--- Work required ---
Copy all of the following material word for word, keeping each line as it appears.

--- Task input ---

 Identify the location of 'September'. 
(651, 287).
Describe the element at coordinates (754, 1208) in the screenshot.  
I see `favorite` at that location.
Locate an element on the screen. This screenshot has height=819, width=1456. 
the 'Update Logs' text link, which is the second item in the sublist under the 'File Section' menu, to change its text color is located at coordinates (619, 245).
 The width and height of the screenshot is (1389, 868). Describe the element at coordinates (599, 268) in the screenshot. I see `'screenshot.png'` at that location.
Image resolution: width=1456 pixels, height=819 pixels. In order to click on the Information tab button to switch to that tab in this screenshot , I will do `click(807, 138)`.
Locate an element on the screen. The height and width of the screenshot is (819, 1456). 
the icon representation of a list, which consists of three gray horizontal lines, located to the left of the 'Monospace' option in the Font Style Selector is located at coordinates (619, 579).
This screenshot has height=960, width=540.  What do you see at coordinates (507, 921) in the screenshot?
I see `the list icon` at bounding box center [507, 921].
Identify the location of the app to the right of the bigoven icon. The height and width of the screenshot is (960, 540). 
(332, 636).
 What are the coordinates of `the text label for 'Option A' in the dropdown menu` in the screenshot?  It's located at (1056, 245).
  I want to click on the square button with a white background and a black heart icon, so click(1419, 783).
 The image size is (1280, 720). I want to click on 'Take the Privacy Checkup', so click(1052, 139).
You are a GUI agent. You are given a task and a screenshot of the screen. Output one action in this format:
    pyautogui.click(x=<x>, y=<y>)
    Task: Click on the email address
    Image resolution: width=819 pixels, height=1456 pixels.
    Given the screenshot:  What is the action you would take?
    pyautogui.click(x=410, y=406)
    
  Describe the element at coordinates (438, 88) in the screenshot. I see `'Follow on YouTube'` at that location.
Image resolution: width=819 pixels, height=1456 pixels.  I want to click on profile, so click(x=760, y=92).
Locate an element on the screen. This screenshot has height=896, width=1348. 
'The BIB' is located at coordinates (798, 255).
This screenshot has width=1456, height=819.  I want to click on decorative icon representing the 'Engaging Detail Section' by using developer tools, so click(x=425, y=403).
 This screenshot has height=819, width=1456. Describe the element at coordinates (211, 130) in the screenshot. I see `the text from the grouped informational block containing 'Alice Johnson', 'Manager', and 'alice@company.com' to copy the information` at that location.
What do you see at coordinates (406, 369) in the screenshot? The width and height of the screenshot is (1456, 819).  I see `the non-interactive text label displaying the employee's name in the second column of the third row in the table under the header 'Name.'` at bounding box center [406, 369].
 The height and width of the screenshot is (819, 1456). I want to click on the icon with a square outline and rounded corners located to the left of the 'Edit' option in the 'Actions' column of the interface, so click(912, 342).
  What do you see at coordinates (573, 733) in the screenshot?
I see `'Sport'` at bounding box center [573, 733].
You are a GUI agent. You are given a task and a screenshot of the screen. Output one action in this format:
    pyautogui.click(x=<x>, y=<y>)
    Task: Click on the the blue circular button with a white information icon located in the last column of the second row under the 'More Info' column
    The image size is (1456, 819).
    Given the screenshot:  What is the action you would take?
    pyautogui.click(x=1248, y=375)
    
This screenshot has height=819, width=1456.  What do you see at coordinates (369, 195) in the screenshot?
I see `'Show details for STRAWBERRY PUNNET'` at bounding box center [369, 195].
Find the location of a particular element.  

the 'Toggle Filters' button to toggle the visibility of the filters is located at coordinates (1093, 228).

--- Result of the task ---
 Identify the location of 'September'. 
(651, 287).
Describe the element at coordinates (754, 1208) in the screenshot.  
I see `favorite` at that location.
Locate an element on the screen. This screenshot has height=819, width=1456. 
the 'Update Logs' text link, which is the second item in the sublist under the 'File Section' menu, to change its text color is located at coordinates (619, 245).
 The width and height of the screenshot is (1389, 868). Describe the element at coordinates (599, 268) in the screenshot. I see `'screenshot.png'` at that location.
Image resolution: width=1456 pixels, height=819 pixels. In order to click on the Information tab button to switch to that tab in this screenshot , I will do `click(807, 138)`.
Locate an element on the screen. The height and width of the screenshot is (819, 1456). 
the icon representation of a list, which consists of three gray horizontal lines, located to the left of the 'Monospace' option in the Font Style Selector is located at coordinates (619, 579).
This screenshot has height=960, width=540.  What do you see at coordinates (507, 921) in the screenshot?
I see `the list icon` at bounding box center [507, 921].
Identify the location of the app to the right of the bigoven icon. The height and width of the screenshot is (960, 540). 
(332, 636).
 What are the coordinates of `the text label for 'Option A' in the dropdown menu` in the screenshot?  It's located at (1056, 245).
  I want to click on the square button with a white background and a black heart icon, so click(1419, 783).
 The image size is (1280, 720). I want to click on 'Take the Privacy Checkup', so click(1052, 139).
You are a GUI agent. You are given a task and a screenshot of the screen. Output one action in this format:
    pyautogui.click(x=<x>, y=<y>)
    Task: Click on the email address
    Image resolution: width=819 pixels, height=1456 pixels.
    Given the screenshot:  What is the action you would take?
    pyautogui.click(x=410, y=406)
    
  Describe the element at coordinates (438, 88) in the screenshot. I see `'Follow on YouTube'` at that location.
Image resolution: width=819 pixels, height=1456 pixels.  I want to click on profile, so click(x=760, y=92).
Locate an element on the screen. This screenshot has height=896, width=1348. 
'The BIB' is located at coordinates (798, 255).
This screenshot has width=1456, height=819.  I want to click on decorative icon representing the 'Engaging Detail Section' by using developer tools, so click(x=425, y=403).
 This screenshot has height=819, width=1456. Describe the element at coordinates (211, 130) in the screenshot. I see `the text from the grouped informational block containing 'Alice Johnson', 'Manager', and 'alice@company.com' to copy the information` at that location.
What do you see at coordinates (406, 369) in the screenshot? The width and height of the screenshot is (1456, 819).  I see `the non-interactive text label displaying the employee's name in the second column of the third row in the table under the header 'Name.'` at bounding box center [406, 369].
 The height and width of the screenshot is (819, 1456). I want to click on the icon with a square outline and rounded corners located to the left of the 'Edit' option in the 'Actions' column of the interface, so click(912, 342).
  What do you see at coordinates (573, 733) in the screenshot?
I see `'Sport'` at bounding box center [573, 733].
You are a GUI agent. You are given a task and a screenshot of the screen. Output one action in this format:
    pyautogui.click(x=<x>, y=<y>)
    Task: Click on the the blue circular button with a white information icon located in the last column of the second row under the 'More Info' column
    The image size is (1456, 819).
    Given the screenshot:  What is the action you would take?
    pyautogui.click(x=1248, y=375)
    
This screenshot has height=819, width=1456.  What do you see at coordinates (369, 195) in the screenshot?
I see `'Show details for STRAWBERRY PUNNET'` at bounding box center [369, 195].
Find the location of a particular element.  

the 'Toggle Filters' button to toggle the visibility of the filters is located at coordinates (1093, 228).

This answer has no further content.